_What the task requires_
Only the lines holding "label" are wanted. Copy every one from the records below.

_Excerpted records_

*-*-*

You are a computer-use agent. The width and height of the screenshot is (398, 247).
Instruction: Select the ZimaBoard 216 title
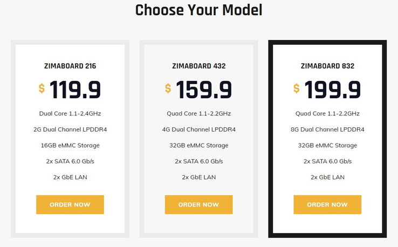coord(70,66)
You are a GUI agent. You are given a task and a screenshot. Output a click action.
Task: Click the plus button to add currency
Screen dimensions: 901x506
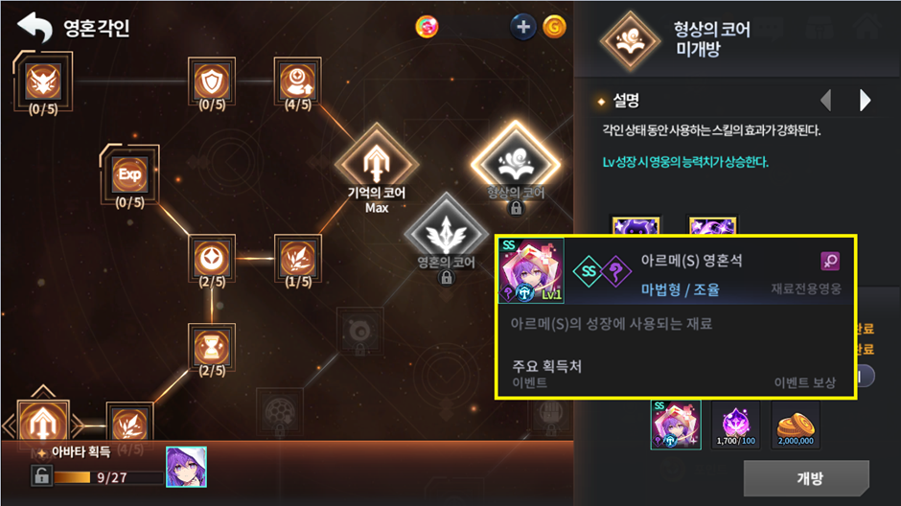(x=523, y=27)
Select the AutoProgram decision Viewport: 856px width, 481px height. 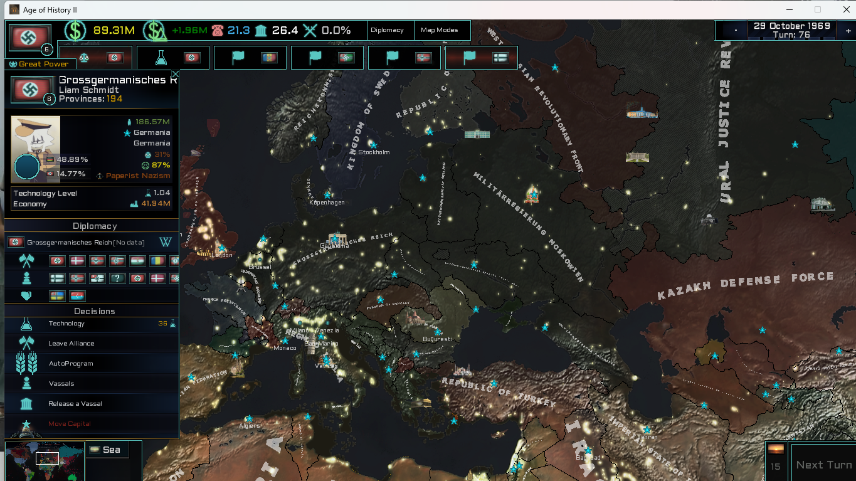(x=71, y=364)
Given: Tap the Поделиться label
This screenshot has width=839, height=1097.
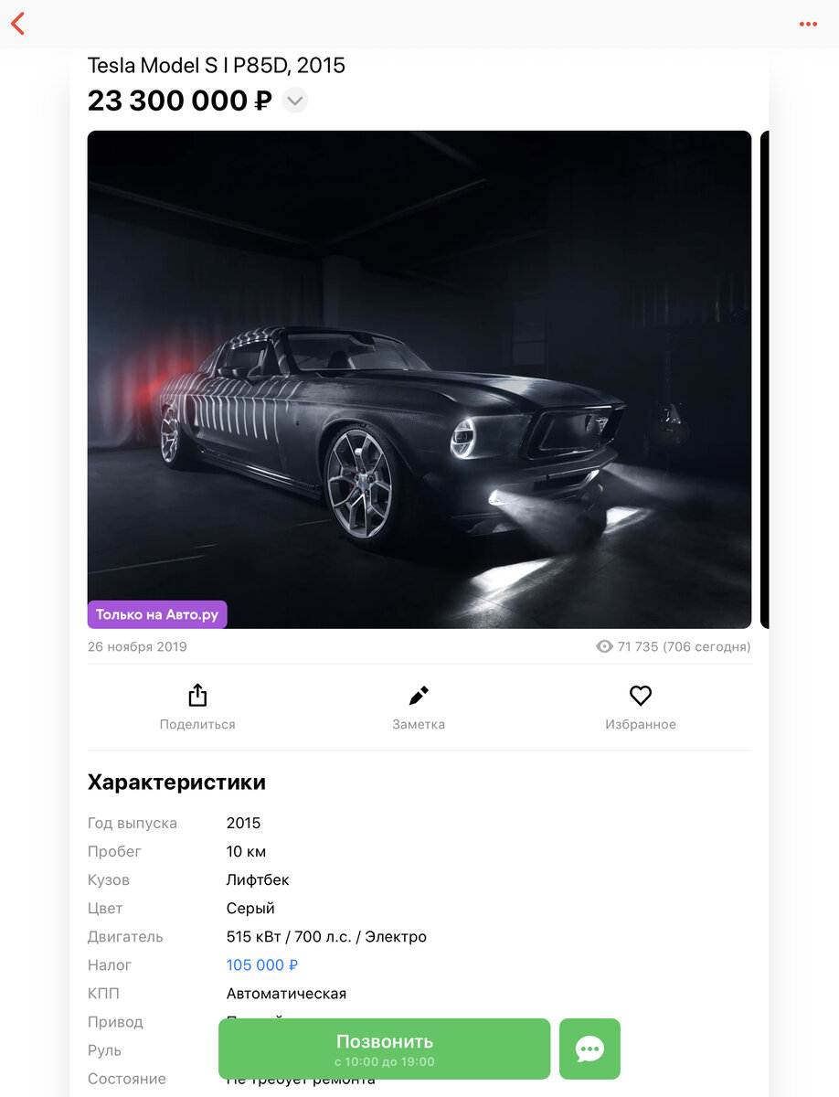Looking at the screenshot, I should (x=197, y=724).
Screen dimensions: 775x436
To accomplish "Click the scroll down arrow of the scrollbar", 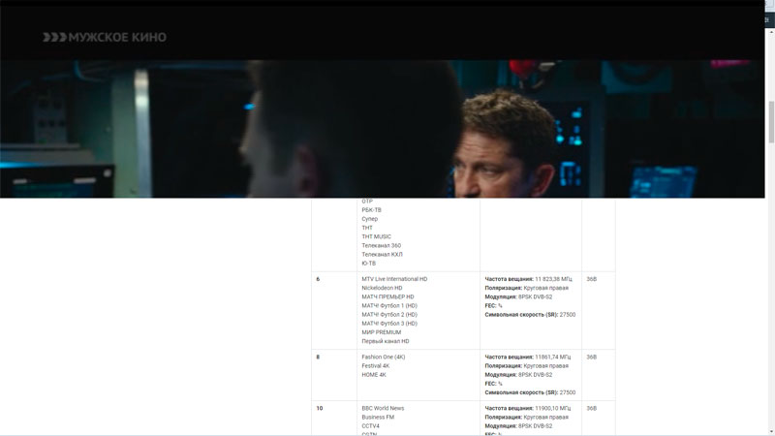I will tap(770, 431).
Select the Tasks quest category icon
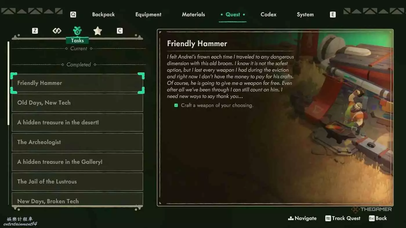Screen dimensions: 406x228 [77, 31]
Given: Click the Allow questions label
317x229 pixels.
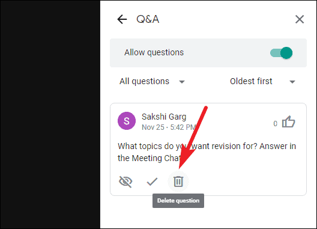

*-*-*

_Finished exercise_
Given: Tap the Поделиться label
Given: Click the Allow questions label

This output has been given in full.